__WORK ORDER__
Your task is to copy every record exactly.

__RECORDS FOR THIS TASK__
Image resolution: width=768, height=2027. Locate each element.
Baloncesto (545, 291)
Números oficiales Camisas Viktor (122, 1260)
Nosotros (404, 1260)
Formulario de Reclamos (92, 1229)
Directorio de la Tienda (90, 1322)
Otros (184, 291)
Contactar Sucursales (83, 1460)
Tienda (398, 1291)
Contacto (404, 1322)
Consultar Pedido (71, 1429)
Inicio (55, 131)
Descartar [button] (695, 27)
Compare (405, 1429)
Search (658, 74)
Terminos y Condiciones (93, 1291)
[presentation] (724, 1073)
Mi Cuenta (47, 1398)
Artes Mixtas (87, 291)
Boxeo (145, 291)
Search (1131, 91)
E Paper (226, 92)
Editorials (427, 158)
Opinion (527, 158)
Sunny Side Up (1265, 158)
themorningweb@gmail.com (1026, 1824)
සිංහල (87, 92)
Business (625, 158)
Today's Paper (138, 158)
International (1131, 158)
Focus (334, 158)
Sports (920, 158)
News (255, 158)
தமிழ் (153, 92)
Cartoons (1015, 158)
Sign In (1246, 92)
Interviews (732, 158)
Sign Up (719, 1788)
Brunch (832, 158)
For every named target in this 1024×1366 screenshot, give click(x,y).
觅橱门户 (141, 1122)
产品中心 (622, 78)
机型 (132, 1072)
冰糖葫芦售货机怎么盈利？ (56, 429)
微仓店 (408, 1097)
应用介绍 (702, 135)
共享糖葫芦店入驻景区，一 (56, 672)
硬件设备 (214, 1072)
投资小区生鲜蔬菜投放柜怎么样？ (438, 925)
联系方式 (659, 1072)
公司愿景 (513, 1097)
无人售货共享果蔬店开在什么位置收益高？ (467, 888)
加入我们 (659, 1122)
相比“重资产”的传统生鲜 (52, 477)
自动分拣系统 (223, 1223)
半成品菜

__RESULT FOR THIS EXERCISE__
Image resolution: width=768, height=2027. Locate each element.
Baloncesto (545, 291)
Números oficiales Camisas Viktor (122, 1260)
Nosotros (404, 1260)
Formulario de Reclamos (92, 1229)
Directorio de la Tienda (90, 1322)
Otros (184, 291)
Contactar Sucursales (83, 1460)
Tienda (398, 1291)
Contacto (404, 1322)
Consultar Pedido (71, 1429)
Inicio (55, 131)
Descartar [button] (695, 27)
Compare (405, 1429)
Search (658, 74)
Terminos y Condiciones (93, 1291)
[presentation] (724, 1073)
Mi Cuenta (47, 1398)
Artes Mixtas (87, 291)
Boxeo (145, 291)
Search (1131, 91)
E Paper (226, 92)
Editorials (427, 158)
Opinion (527, 158)
Sunny Side Up (1265, 158)
themorningweb@gmail.com (1026, 1824)
සිංහල (87, 92)
Business (625, 158)
Today's Paper (138, 158)
International (1131, 158)
Focus (334, 158)
Sports (920, 158)
News (255, 158)
தமிழ் (153, 92)
Cartoons (1015, 158)
Sign In (1246, 92)
Interviews (732, 158)
Sign Up (719, 1788)
Brunch (832, 158)
For every named target in this 1024×1366 screenshot, give click(x,y).
觅橱门户 (141, 1122)
产品中心 (622, 78)
机型 (132, 1072)
冰糖葫芦售货机怎么盈利？ (56, 429)
微仓店 (408, 1097)
应用介绍 (702, 135)
共享糖葫芦店入驻景区，一 (56, 672)
硬件设备 (214, 1072)
投资小区生鲜蔬菜投放柜怎么样？ (438, 925)
联系方式 (659, 1072)
公司愿景 (513, 1097)
无人售货共享果蔬店开在什么位置收益高？ (467, 888)
加入我们 (659, 1122)
相比“重资产”的传统生鲜 (52, 477)
自动分拣系统 (223, 1223)
半成品菜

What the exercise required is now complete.